### [Source text]
Building a Unified Machine Data Layer Without Ripping SCADA

michaelsedique
Sep 14
7 min read

Executive Summary

A machine data layer turns raw signals from PLCs, robots, sensors, and SCADA into consistent, trustworthy production information that any application can reuse. Instead of replacing what already works, you insert a semantic layer—aligned to ISA-95—that standardizes names, units, states, and lineage. With a data-ops backbone such as Artisan Edge, plants can publish clean, well-modeled metrics to OEE, alarm triage, CMMS, and traceability systems without rip-and-replace projects. This guide defines the data layer, explains the problems it solves, lays out design principles, and provides an 8–10 week rollout plan, acceptance criteria, and a governance blueprint to keep the model accurate as you scale.

Table of Contents

What is a Machine Data Layer?
Problems It Solves (Business & Technical)
Design Principles (Canonical Naming, States, Units, Lineage)
Reference Architecture (Brownfield-First)

[Stored dataset items]
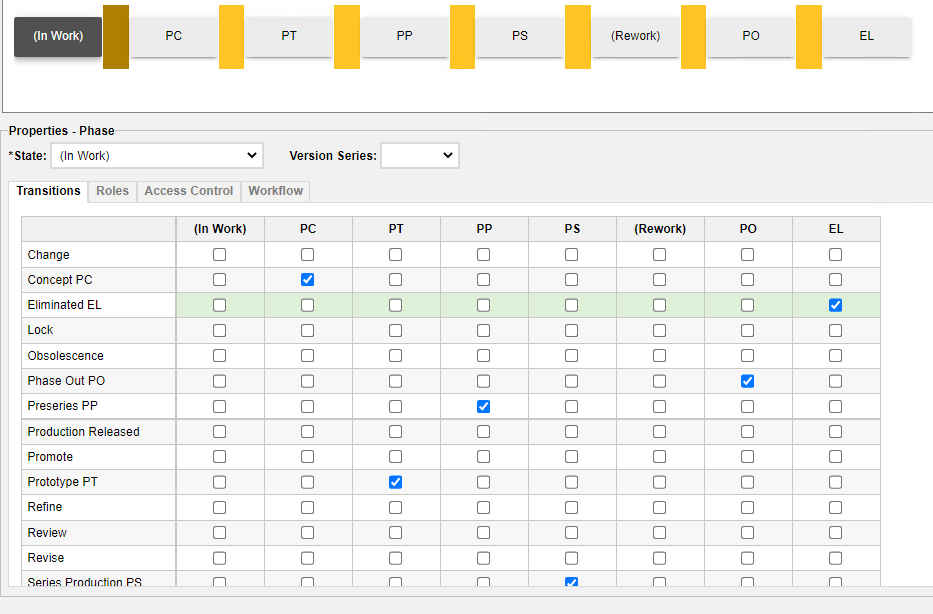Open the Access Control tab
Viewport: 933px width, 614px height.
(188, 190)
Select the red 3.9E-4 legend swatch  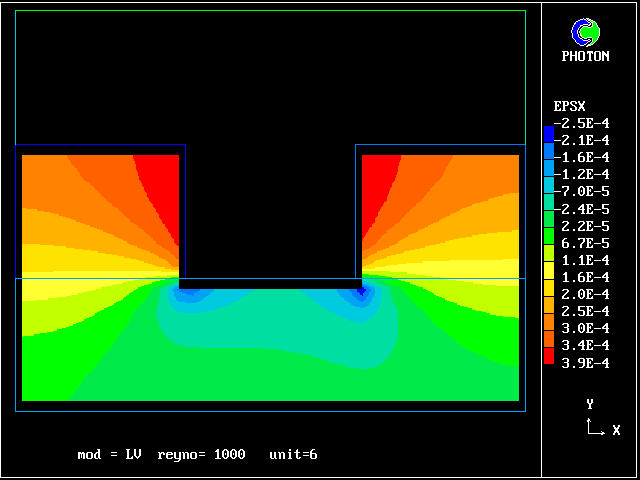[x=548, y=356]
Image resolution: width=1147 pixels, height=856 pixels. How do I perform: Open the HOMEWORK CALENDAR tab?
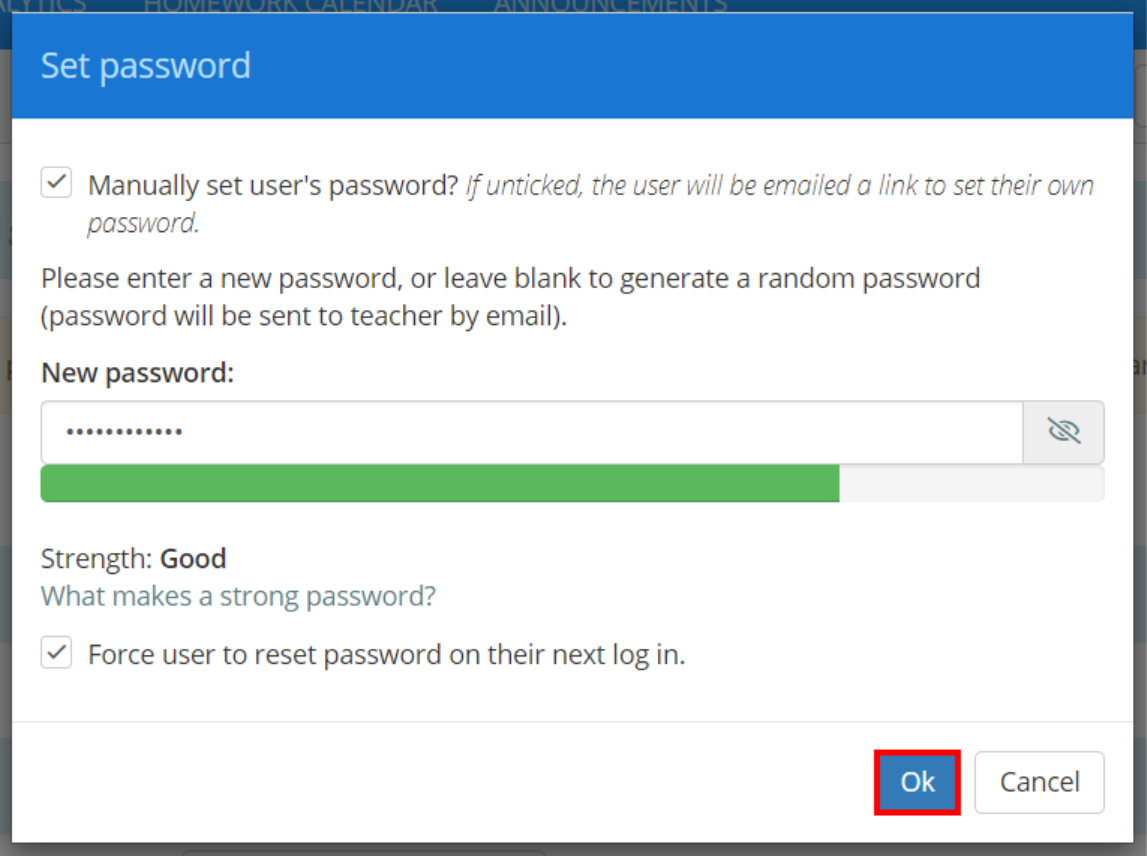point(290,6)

### [Task 1]
In the article on machine data layers, what standard is the semantic layer aligned to?
### [Task 2]
Retype the records starting at the line that contains "Image resolution: width=1147" and continuing through the last line of the records. Omit the pictures.
The article and the records are unrelated material.

### [Exercise solution 1]
ISA-95

### [Exercise solution 2]
Image resolution: width=1147 pixels, height=856 pixels. How do I perform: Open the HOMEWORK CALENDAR tab?
point(290,6)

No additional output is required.